CDH aprova penas mais duras para violência sexual digital contra menores
Projeto de lei aumenta punições, classifica crimes como hediondos e tipifica o uso de inteligência artificial como agravante.
Pontos principais
- A proposta inclui crimes de violência sexual contra menores no rol de crimes hediondos.
- O uso de inteligência artificial e deepfakes passa a ser considerado agravante penal.
- Polícia ganha autorização para realizar 'ronda virtual' e coletar provas em ambientes públicos sem ordem judicial.
- Agressores deverão ressarcir o SUS pelos custos de tratamento das vítimas.
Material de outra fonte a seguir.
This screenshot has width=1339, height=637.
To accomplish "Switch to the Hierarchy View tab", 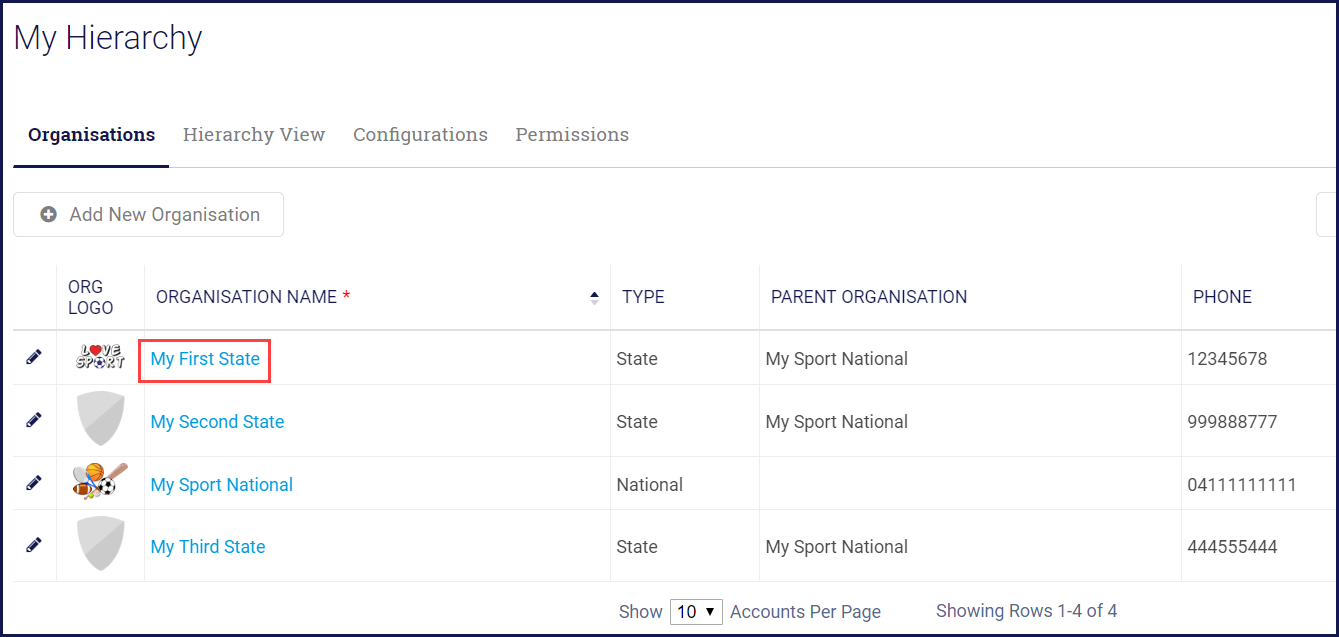I will [x=254, y=135].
- Terminologia legal é atualizada para 'violência sexual contra criança ou adolescente'.
A Comissão de Direitos Humanos do Senado aprovou um projeto de lei que endurece o combate à violência sexual digital contra menores. A medida eleva as penas para a produção, armazenamento e divulgação de materiais ilícitos, classificando essas infrações como crimes hediondos. O texto também moderniza a legislação ao tipificar o uso de inteligência artificial e deepfakes como agravantes, respondendo aos novos desafios tecnológicos na proteção de crianças e adolescentes. Além do endurecimento penal, o projeto autoriza a polícia a realizar rondas virtuais para coleta de provas em ambientes digitais públicos sem necessidade de mandado judicial prévio. Outro ponto relevante é a obrigatoriedade de que os condenados ressarçam o Sistema Único de Saúde (SUS) pelos gastos com o tratamento das vítimas, além da substituição do termo 'pornografia infantil' por uma nomenclatura que reflete a gravidade da violência sexual.